We follow the three-source majority and print the plural. But notice the character of this disagreement. Four outlets, one code, one letter apart. Everyone agrees the code exists, agrees roughly what it gives, agrees it is live. The object is stable; a human dropped a letter transcribing it.

That is what a real disagreement between independent sources looks like: narrow, boring, obviously a transcription slip. Compare it to a disagreement where the sources cannot agree what the thing is even called. The first is reporting with an error in it. The second is invention.

How to read any codes page

Four questions, in the order that saves you the most time:

  1. Does it name its sources, or does it just say "verified"? "Verified" with no name attached is a word, not a check.
  2. How long is the list compared to the majors? A page with twenty codes when the major trackers are each publishing about seven is either genuinely ahead or padding. Assume padding until it names how it knows.
  3. Are any codes near-misses of other codes on the same page? That is the reconstruction tell.
  4. Does it keep an expired list? A page that quietly deletes its mistakes is a page that cannot be audited. A page that demotes them is one you can check.

That last one is the reason our expired section exists at all. Pro Game Guides publishes 164 inactive codes. That is not clutter; it is a receipt.

Redeeming, briefly

The Codes button sits on the right-hand side of the screen. Codes are once per account and case-sensitive, and the trailing ! is part of the code — dropping it fails the redeem. Copy and paste rather than typing, particularly for ReapersVsHollowDestroyers.

FAQ

Why do you only list nine codes? Because we require two independent trackers per code. Seven come from Pro Game Guides and Destructoid, which publish an identical list; two more (TheGuyFromSmash!, Summer2026!) come from Beebom plus Try Hard Guides, and are flagged as contested because Pro Game Guides does not list them.

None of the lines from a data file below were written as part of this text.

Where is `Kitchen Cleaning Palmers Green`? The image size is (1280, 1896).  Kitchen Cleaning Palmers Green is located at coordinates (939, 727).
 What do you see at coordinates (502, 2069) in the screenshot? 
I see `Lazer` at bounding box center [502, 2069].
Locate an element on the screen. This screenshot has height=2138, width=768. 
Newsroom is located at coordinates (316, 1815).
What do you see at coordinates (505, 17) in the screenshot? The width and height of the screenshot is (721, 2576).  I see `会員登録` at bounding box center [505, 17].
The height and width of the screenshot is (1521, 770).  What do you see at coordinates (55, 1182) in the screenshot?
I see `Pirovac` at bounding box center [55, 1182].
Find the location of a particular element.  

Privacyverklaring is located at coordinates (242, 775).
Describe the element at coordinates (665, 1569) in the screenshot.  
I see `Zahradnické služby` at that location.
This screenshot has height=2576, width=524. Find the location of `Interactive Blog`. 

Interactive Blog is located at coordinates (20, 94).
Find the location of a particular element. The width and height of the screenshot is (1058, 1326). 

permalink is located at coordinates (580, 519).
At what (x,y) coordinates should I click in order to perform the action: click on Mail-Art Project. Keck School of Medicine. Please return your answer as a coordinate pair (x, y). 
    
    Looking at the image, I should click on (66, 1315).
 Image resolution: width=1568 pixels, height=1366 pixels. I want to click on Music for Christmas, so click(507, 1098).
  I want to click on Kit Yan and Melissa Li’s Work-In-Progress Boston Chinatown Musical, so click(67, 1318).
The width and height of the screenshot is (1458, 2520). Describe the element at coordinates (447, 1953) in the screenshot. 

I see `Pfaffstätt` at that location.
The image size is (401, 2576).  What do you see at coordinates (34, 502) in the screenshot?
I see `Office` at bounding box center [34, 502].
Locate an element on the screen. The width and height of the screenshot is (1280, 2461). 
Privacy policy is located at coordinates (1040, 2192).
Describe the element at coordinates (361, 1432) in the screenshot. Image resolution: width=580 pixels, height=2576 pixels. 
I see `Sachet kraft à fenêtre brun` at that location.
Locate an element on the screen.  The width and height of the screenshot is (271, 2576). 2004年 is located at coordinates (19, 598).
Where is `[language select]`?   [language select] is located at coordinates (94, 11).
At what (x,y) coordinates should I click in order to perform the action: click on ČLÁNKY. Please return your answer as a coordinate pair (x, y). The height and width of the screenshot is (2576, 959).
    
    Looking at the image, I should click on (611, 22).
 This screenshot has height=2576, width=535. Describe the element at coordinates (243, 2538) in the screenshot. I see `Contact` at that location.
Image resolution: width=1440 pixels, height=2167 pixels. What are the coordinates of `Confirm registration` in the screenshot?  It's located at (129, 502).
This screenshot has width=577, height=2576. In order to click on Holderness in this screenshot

Codes with a single tracker behind them do not go up.

Try Hard Guides lists about twenty. Are the extras fake? Unknown, and we will not pretend otherwise. They are uncorroborated, which is a different thing from wrong. If a second tracker picks one up, it appears on our page.

Is it ReapersVsHollowDestroyers or ReaperVsHollowDestroyers? Three trackers say plural; Beebom says singular. We publish the plural. If it fails, the singular is the obvious next thing to try.

What happened to 3.0Part1.5!? It is a real code and it is expired — all four trackers list it as inactive. We published it as working, which was wrong, and it now sits in the expired table. Do not confuse it with 3.0Part2.5Update!, which is a different code and is still live.

Why doesn't the game have a Trello board to check? We could not find an active board for Z, and Pro Game Guides does not mention one. Trackers point at the Discord and the Roblox group instead. If you are chasing announcements, the community page is where those links live.

Is this the same game as Universal Tower Defense X? Yes — same place, same account, same redeem history. The rename is covered in the X-to-Z post, and if you are unsure which game you are even playing, this page exists for exactly that.